§ Passage given:
◇ ◇ ◇ ◇ ◇ ◇ ◇

# Window a/c-heater not blowing heat



## merc123 (Feb 26, 2012)

I have a 220v window mount style A/C with heat in my enclosed trailer.  I hooked it up to my 5k generator to test it out and it will blow semi cool air on A/C and blows barely warm air with the heat on.  It does pull down the generator pretty good too so I'm assuming to coil is coming on.  

What could it be?


----------



## MonroeTaco (Feb 26, 2012)

filter or coils may be dirty.


----------



## merc123 (Feb 26, 2012)

They don't have a filter on the front when I pull the grilles off.  I can't find one anywhere else.  Guess I'll have to clean it out....spray the inside down with water orrrr?  It has great flow, just not cold or hot like it should be.


----------



## Living Proof (Feb 26, 2012)

Probably low on refrigerant, they make them units disposable nowadays.

◇ ◇ ◇ ◇ ◇ ◇ ◇

§ Source excerpt:

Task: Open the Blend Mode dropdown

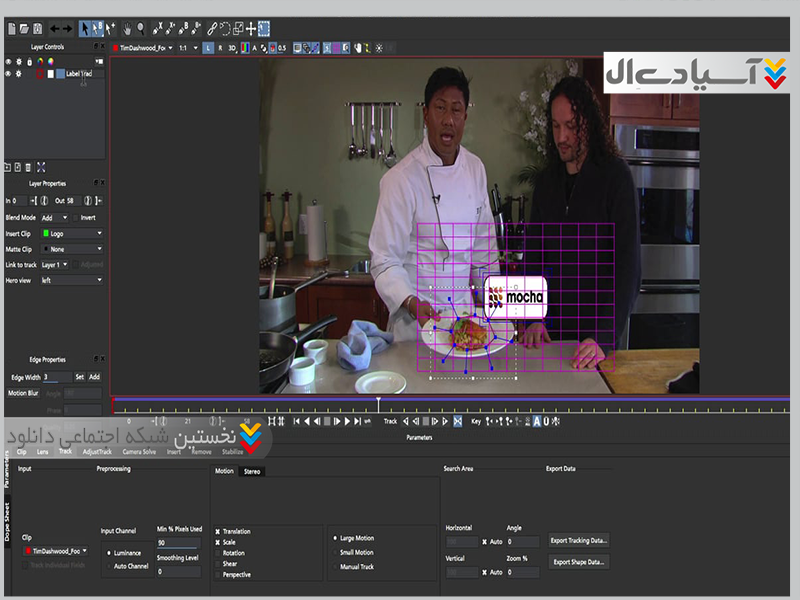Action: tap(56, 217)
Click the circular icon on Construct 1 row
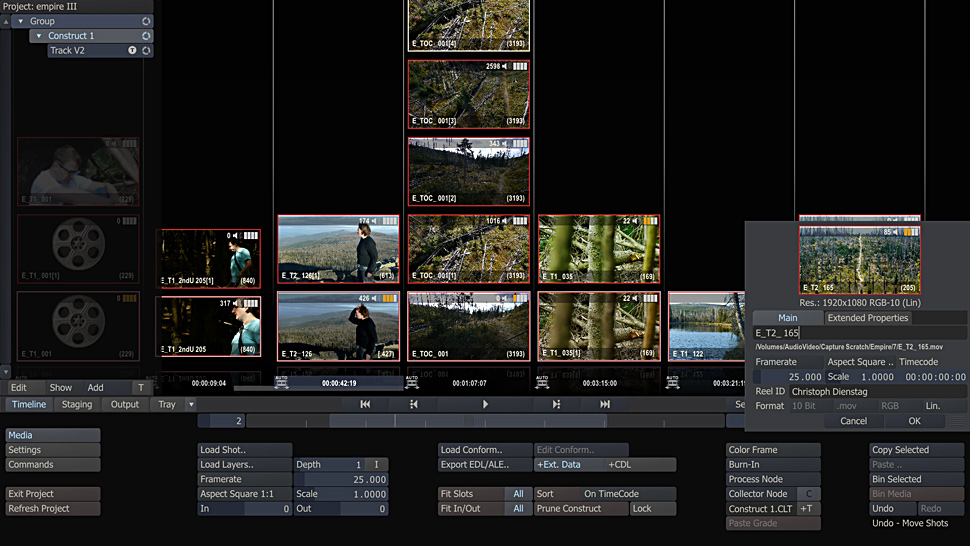This screenshot has width=970, height=546. (146, 36)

◇ ◇ ◇ ◇ ◇ ◇ ◇

§ Exercise set:
1. In the window A/C-heater thread, what size generator was the unit hooked up to for its test?
2. For each statement, say whether it agrees with the window A/C-heater thread, and quote the words of the thread that decide it: (a) The unit is a 220v window mount style. (b) A filter was found on the front once the grilles were pulled off. (c) One reply suggests the unit may be low on refrigerant.
3. Quote the window A/C-heater thread word for word, from "I have a 220v" up to and including "MonroeTaco (Feb 26, 2012)".

§ Responses to the exercise:
1. A 5k generator.

2.
(a) Yes: "I have a 220v window mount style A/C with heat in my enclosed trailer."
(b) No: "They don't have a filter on the front when I pull the grilles off."
(c) Yes: "Probably low on refrigerant"

3.
I have a 220v window mount style A/C with heat in my enclosed trailer.  I hooked it up to my 5k generator to test it out and it will blow semi cool air on A/C and blows barely warm air with the heat on.  It does pull down the generator pretty good too so I'm assuming to coil is coming on.  

What could it be?


----------



## MonroeTaco (Feb 26, 2012)